● Exercise data:
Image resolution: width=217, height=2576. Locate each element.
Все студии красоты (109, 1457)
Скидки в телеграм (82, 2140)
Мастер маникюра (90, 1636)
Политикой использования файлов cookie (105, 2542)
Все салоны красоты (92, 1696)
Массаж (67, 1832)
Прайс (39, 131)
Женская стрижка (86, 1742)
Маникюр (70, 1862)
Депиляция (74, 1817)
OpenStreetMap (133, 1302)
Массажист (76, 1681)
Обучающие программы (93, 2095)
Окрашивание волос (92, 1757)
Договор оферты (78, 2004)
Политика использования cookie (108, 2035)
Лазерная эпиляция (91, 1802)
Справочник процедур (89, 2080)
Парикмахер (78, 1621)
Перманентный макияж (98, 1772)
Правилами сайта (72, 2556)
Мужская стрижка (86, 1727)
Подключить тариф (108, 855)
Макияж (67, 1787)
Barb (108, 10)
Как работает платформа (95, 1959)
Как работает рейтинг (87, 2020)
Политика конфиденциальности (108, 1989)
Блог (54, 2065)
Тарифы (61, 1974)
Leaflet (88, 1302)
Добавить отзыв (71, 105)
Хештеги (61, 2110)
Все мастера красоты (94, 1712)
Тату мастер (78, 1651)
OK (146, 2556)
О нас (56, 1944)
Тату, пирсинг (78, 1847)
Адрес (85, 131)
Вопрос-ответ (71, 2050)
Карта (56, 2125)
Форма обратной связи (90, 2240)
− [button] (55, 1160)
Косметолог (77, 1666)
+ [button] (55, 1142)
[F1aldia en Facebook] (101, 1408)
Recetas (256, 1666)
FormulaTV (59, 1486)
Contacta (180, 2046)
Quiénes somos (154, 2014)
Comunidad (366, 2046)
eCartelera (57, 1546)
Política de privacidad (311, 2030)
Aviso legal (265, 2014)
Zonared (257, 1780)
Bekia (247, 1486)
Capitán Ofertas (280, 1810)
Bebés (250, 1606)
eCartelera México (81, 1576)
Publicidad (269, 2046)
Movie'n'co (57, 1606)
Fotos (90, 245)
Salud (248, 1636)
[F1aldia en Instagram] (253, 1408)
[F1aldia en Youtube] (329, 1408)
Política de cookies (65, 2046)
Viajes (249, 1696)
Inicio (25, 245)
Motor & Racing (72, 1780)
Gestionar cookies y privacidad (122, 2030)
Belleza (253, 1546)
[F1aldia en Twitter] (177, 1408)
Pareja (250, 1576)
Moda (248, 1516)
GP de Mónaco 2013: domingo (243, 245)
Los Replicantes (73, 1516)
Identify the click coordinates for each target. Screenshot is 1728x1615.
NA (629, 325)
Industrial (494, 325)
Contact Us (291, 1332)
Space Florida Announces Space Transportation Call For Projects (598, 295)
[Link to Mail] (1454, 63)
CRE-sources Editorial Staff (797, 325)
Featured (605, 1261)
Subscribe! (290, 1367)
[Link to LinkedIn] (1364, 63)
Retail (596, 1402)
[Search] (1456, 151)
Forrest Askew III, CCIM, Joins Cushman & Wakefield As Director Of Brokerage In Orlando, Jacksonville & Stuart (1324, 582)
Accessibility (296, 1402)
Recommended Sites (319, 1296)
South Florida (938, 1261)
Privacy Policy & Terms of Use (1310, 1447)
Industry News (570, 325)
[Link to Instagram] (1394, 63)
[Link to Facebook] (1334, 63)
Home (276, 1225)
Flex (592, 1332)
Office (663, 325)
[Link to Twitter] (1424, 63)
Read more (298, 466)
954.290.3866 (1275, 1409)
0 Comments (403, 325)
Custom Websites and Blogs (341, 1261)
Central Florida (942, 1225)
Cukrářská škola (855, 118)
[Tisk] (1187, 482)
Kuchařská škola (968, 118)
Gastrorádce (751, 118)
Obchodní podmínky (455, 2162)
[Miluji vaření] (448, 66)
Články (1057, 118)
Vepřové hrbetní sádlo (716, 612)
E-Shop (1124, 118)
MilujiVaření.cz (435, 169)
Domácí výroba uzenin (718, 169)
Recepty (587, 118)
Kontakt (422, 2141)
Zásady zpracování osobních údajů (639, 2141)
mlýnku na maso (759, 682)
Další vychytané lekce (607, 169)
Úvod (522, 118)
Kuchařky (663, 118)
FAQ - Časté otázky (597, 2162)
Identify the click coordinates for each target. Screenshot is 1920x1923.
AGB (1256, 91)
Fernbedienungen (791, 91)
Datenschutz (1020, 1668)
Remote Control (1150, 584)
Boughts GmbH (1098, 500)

● Work task: Whenever a line above holds the word "красоты", include it in your count, and report nothing but that count.

● Answer space: 3